エタノール 46 gを完全燃焼させたとき、水500 gの温度は何℃上昇するか。
(水の比熱:4.2 J/(g·℃)、エタノールのモル質量:46 g/mol)
【解答】
46 g ÷ 46 g/mol = 1.0 mol
発生する熱量:
1.0 mol × 1367 kJ/mol = 1367 kJ = 1,367,000 J
水の温度上昇を求めます。
Q = mcΔT
1,367,000 = 500 × 4.2 × ΔT
1,367,000 = 2100 × ΔT
ΔT = 1,367,000 ÷ 2100 = 651℃
答え:約650℃上昇
計算のポイントと注意点
続いては、計算のポイントと注意点を確認していきます。
単位の換算と有効数字
エンタルピー計算で注意すべき単位と有効数字について確認しましょう。
1. kJとJの換算
1 kJ = 1000 J
計算途中で混在しないよう注意
2. 質量とモルの換算
モル数 = 質量(g) ÷ モル質量(g/mol)
3. 体積とモルの換算(気体)
標準状態:1 mol = 22.4 L
4. 有効数字
与えられたデータの有効数字に合わせる
通常2~3桁
よくある間違いと対策
エンタルピー計算でよくある間違いを確認しましょう。
1. 符号の間違い
・発熱反応なのに正の値にしてしまう
・反応式を逆にしたときに符号を変え忘れる
対策:最後に「発熱なら負、吸熱なら正」を確認
2. 係数の掛け忘れ
・反応式を2倍したときにΔHも2倍し忘れる
・生成物や反応物の係数を考慮し忘れる
対策:反応式とΔHは常にセットで扱う
3. 単体の生成エンタルピー
・単体のΔH°f = 0を忘れる
対策:O₂、H₂、Nなどは常に0
4. 単位の混在
・kJとJを混ぜて計算してしまう
対策:最初に単位を統一する
計算を速く正確にするコツ
計算を効率よく進めるコツをご紹介します。
1. 問題タイプの判別
・何が与えられているか確認
・ヘスの法則か、生成エンタルピーか、結合エネルギーか判断
2. 式の整理
・目的の反応式を明確にする
・与えられた式を整理して書く
3. 計算の工夫
・分数の約分を先にする
・符号に注意して慎重に計算
4. 検算
・答えの符号が妥当か確認
・桁数が合っているか確認
まとめ|エンタルピー変化の求め方は?計算のポイント
本記事では、エンタルピー変化の計算方法について、具体的な例題を交えながら詳しく解説しました。

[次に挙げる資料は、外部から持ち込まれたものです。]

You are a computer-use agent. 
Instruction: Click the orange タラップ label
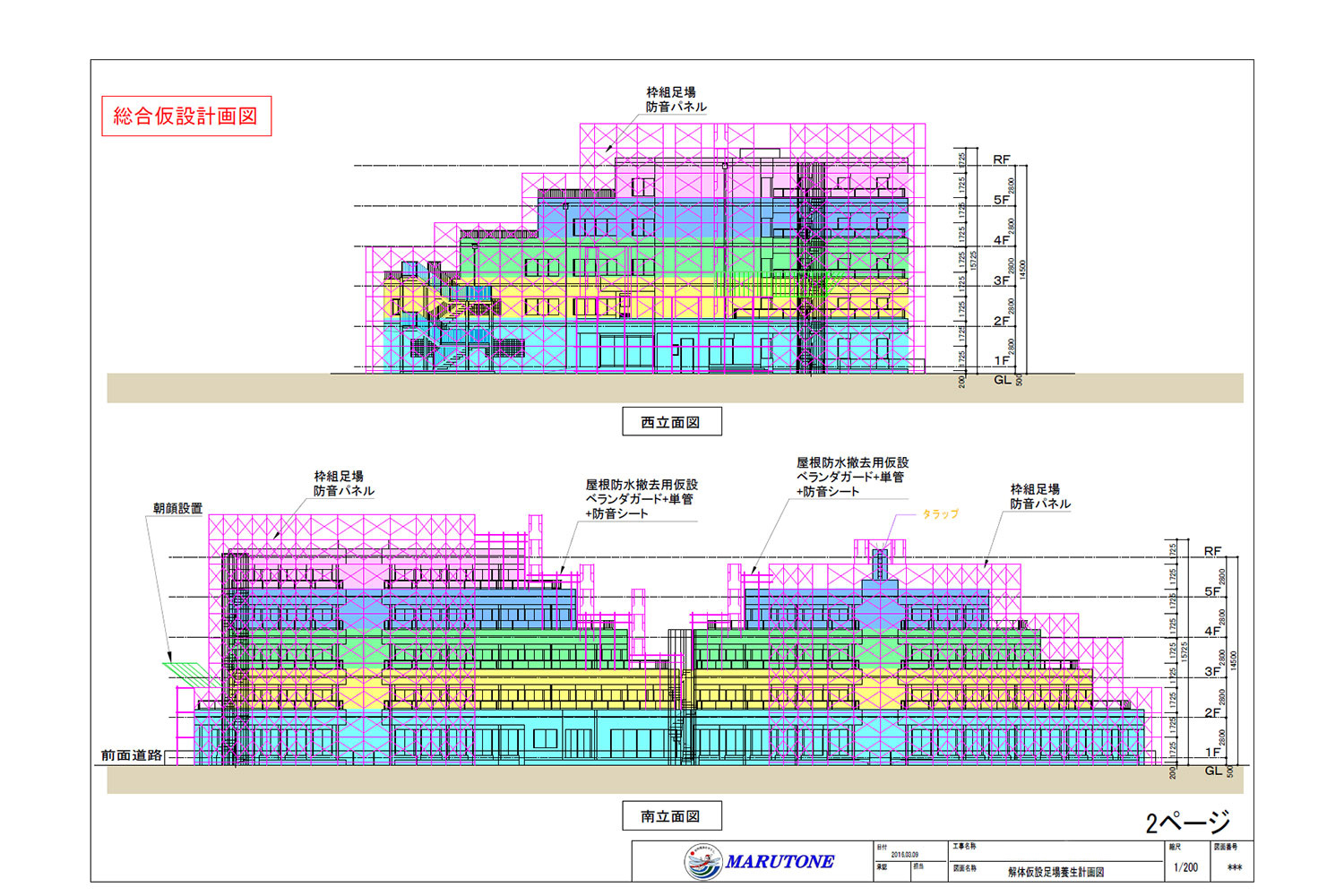coord(940,514)
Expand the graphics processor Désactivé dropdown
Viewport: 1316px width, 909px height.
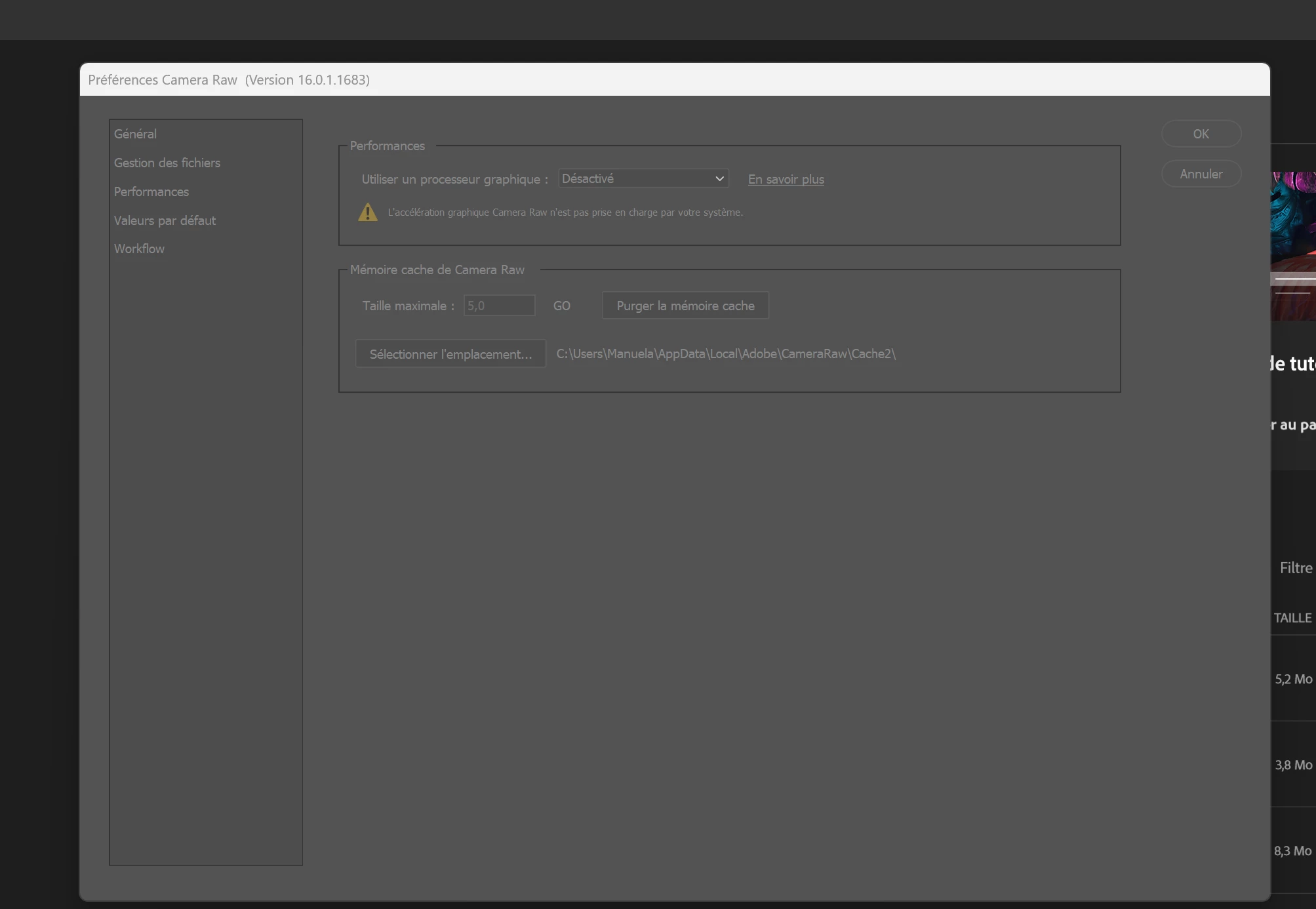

エンタルピー変化を求める方法は主に3つあります。ヘスの法則は既知の反応式を組み合わせる方法で、反応式の加減に合わせてΔHも加減します。生成エンタルピーを使う方法は、生成物と反応物の生成エンタルピーの差から計算する最も標準的な方法です。結合エネルギーを使う方法は、切断する結合と生成する結合のエネルギー差から求めます。
計算では、単位の換算、係数の扱い、符号の判断に注意が必要です。特に、反応式を逆にしたり係数倍したりする場合は、ΔHも同様に処理することを忘れないようにしましょう。問題で与えられるデータに応じて適切な方法を選び、正確に計算することで、エンタルピー問題を確実に解けるようになります。